Mostly, though, Snell just looked like an ace who had a lot more than 73 pitches to offer. He said he had thoroughly scouted the Dodgers and himself, and knew what they were looking for and how to counter.
“I get it, it’s the third time through the lineup, but I think I’m going to make the adjustments I need to make as I see them a third time,” Snell said. “I don’t know — I just believe in me. I believe in myself, I believe in what I was doing.”
So did Kevin Kiermaier, the longest-tenured member of the Rays, who had been enjoying the view from a lonely center field. Besides the nine strikeouts, Snell induced five groundouts, an infield pop-up and a fly out to right.
“I don’t really care what the numbers say,” Kiermaier said, “third time through the order or whatever, there weren’t many guys making contact in general, and no hard contact whatsoever. We all wanted to see him stay in there.”

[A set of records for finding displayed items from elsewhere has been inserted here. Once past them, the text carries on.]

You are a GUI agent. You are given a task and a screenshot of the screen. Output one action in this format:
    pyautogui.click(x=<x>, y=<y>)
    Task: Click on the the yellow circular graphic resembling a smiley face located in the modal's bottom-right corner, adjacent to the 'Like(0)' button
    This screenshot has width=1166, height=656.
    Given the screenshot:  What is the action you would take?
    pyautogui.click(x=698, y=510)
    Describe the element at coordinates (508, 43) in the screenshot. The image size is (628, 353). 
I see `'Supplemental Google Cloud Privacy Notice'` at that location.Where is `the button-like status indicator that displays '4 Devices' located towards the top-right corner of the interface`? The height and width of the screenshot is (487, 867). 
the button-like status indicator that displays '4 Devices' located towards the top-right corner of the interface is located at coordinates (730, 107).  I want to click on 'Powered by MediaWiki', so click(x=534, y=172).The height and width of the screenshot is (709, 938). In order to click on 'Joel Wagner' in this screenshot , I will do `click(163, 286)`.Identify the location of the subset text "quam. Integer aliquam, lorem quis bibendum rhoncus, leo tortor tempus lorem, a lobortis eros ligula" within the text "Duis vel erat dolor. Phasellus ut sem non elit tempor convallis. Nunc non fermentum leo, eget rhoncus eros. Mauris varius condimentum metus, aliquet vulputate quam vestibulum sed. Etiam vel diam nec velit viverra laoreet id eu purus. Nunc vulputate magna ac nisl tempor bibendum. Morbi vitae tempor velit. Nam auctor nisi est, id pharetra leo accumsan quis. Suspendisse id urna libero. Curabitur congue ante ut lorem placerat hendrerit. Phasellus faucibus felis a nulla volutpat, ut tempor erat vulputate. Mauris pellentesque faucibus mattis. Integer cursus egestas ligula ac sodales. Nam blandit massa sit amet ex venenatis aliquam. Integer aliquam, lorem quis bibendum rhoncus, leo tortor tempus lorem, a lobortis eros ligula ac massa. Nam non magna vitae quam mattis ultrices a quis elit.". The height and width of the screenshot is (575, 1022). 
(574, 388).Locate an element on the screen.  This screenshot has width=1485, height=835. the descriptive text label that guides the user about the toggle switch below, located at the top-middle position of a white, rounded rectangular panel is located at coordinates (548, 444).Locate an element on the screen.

Last October, facing elimination in Game 6 of the World Series, the Washington Nationals let Stephen Strasburg work into the ninth inning in Houston. Strasburg’s masterly performance forced a Game 7, which the Nationals won when the Astros’ manager, A.J. Hinch, pulled Zack Greinke too soon.
So it is again, another World Series that ends with a manager trusting matchups over pedigree, afraid to let an ace be an ace. Snell will never get this game back, and may always wonder what could have been.
“The hardest thing for me is I was rolling, I was in a groove,” he said. “I just really felt dominant, like I had them guessing. It’s just tough for me, man. It’s going to be tough for me for a while to accept that, accept losing the World Series.”